AI Transparency AI News & Updates

EleutherAI Creates Massive Licensed Dataset to Train Competitive AI Models Without Copyright Issues

EleutherAI released The Common Pile v0.1, an 8-terabyte dataset of licensed and open-domain text developed over two years with multiple partners. The dataset was used to train two AI models that reportedly perform comparably to models trained on copyrighted data, addressing legal concerns in AI training practices.

OpenAI Skips Safety Report for GPT-4.1 Release, Raising Transparency Concerns

OpenAI has launched GPT-4.1 without publishing a safety report, breaking with industry norms of releasing system cards detailing safety testing for new AI models. The company justified this decision by stating GPT-4.1 is "not a frontier model," despite the model making significant efficiency and latency improvements and outperforming existing models on certain tests. This comes amid broader concerns about OpenAI potentially compromising on safety practices due to competitive pressures.

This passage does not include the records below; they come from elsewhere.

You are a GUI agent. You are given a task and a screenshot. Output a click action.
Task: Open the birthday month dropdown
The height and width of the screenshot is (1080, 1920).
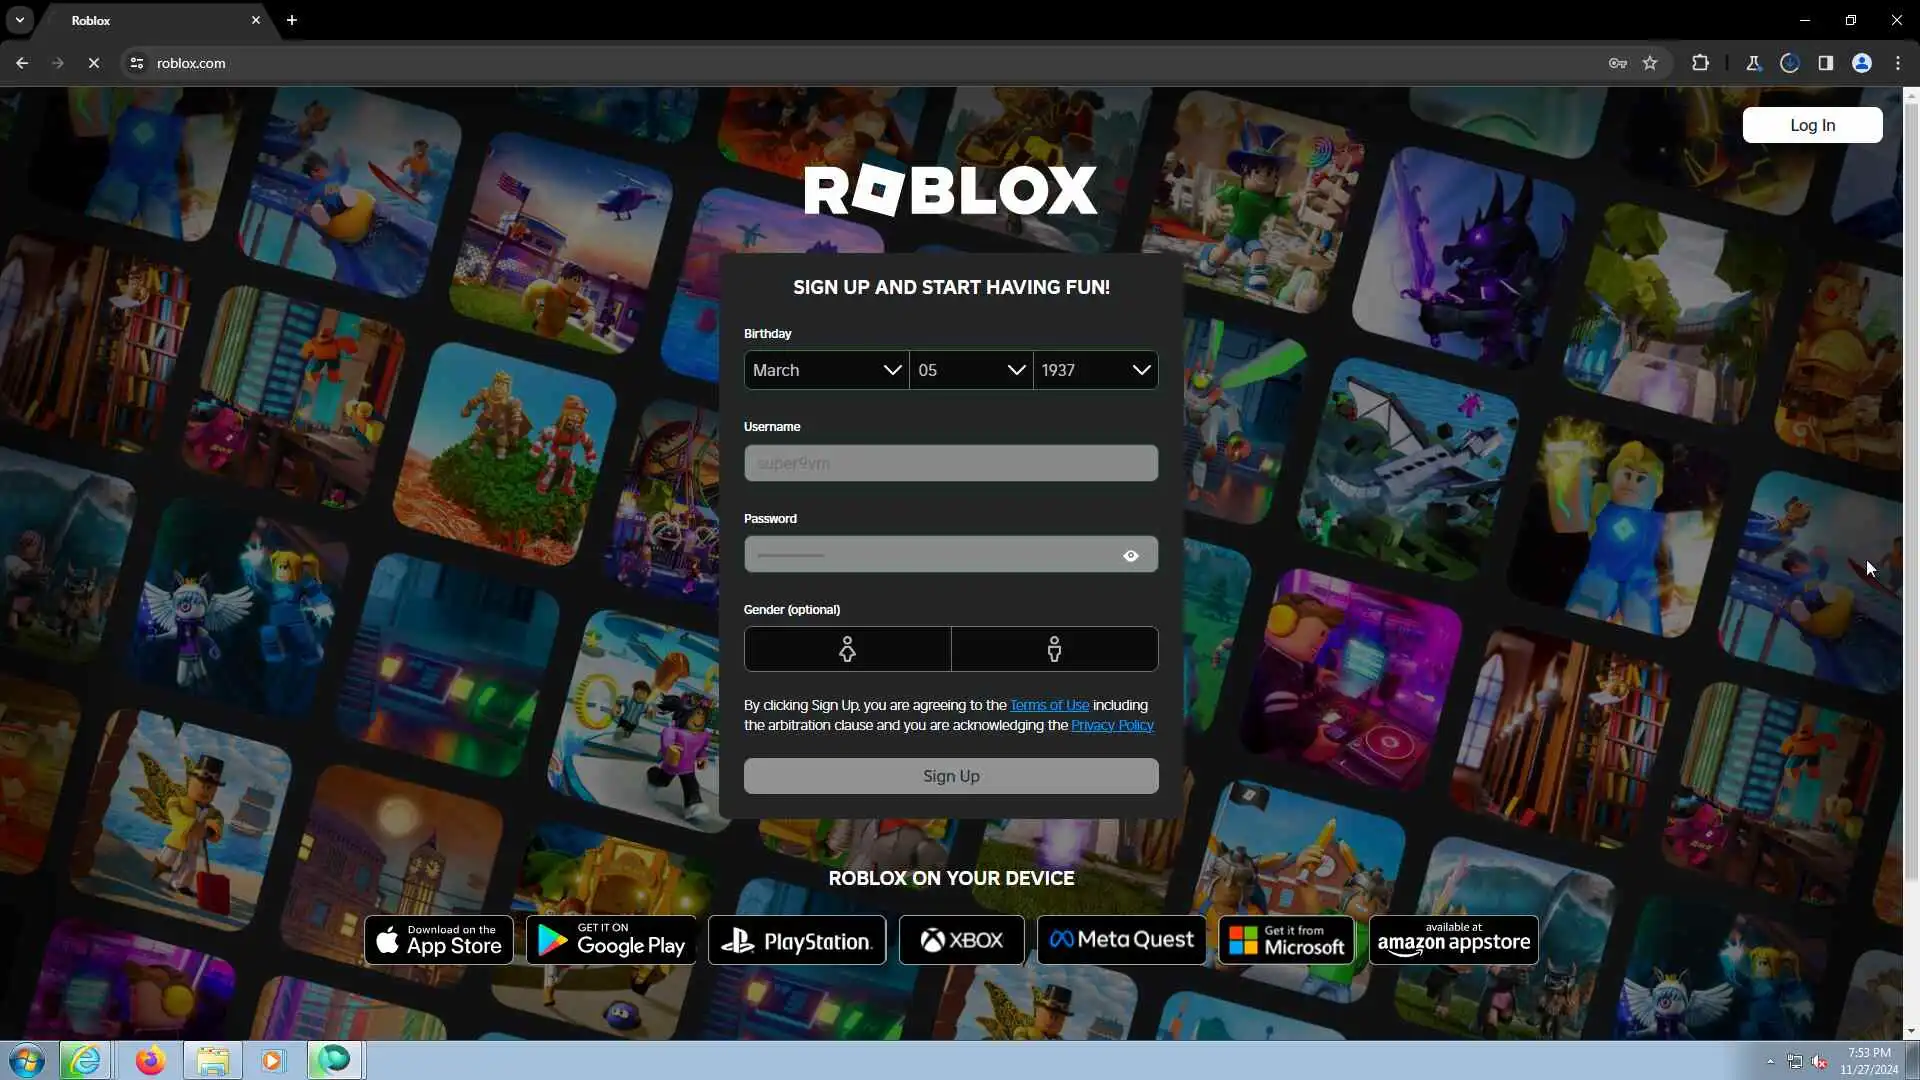[x=826, y=370]
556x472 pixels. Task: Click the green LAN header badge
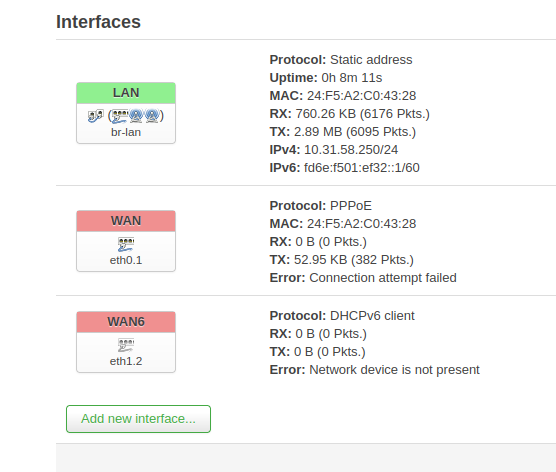click(126, 93)
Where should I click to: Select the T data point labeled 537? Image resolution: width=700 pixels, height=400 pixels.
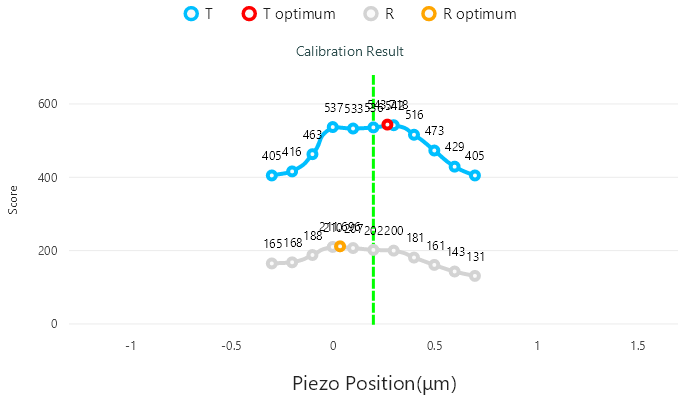(333, 126)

Meta Denies Benchmark Manipulation for Llama 4 AI Models

A Meta executive has refuted accusations that the company artificially boosted its Llama 4 AI models' benchmark scores by training on test sets. The controversy emerged from unverified social media claims and observations of performance disparities between different implementations of the models, with the executive acknowledging some users are experiencing "mixed quality" across cloud providers.

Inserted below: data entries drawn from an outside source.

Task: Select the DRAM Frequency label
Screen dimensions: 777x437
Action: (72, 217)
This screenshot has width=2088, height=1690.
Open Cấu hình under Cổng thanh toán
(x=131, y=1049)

OpenAI Announces Plans for First 'Open' Language Model Since GPT-2

OpenAI has announced plans to release its first 'open' language model since GPT-2 in the coming months, with a focus on reasoning capabilities similar to o3-mini. The company is actively seeking feedback from developers, researchers, and the broader community through a form on its website and upcoming developer events in San Francisco, Europe, and Asia-Pacific regions.

DeepSeek Announces Open Sourcing of Production-Tested AI Code Repositories

Chinese AI lab DeepSeek has announced plans to open source portions of its online services' code as part of an upcoming "open source week" event. The company will release five code repositories that have been thoroughly documented and tested in production, continuing its practice of making AI resources openly available under permissive licenses.

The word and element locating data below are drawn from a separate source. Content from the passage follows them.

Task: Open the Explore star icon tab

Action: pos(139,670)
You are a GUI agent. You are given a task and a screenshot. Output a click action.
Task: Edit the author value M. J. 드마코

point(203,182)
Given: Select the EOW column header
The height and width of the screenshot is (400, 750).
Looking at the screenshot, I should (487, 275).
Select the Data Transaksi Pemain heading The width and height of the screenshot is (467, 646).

Hugging Face Launches Open-R1 Project to Replicate DeepSeek's Reasoning Model in Open Source

Hugging Face researchers have launched Open-R1, a project aimed at replicating DeepSeek's R1 reasoning model with fully open-source components and training data. The initiative, which has gained 10,000 GitHub stars in three days, seeks to address the lack of transparency in DeepSeek's model despite its permissive license, utilizing Hugging Face's Science Cluster with 768 Nvidia H100 GPUs to generate comparable datasets and training pipelines.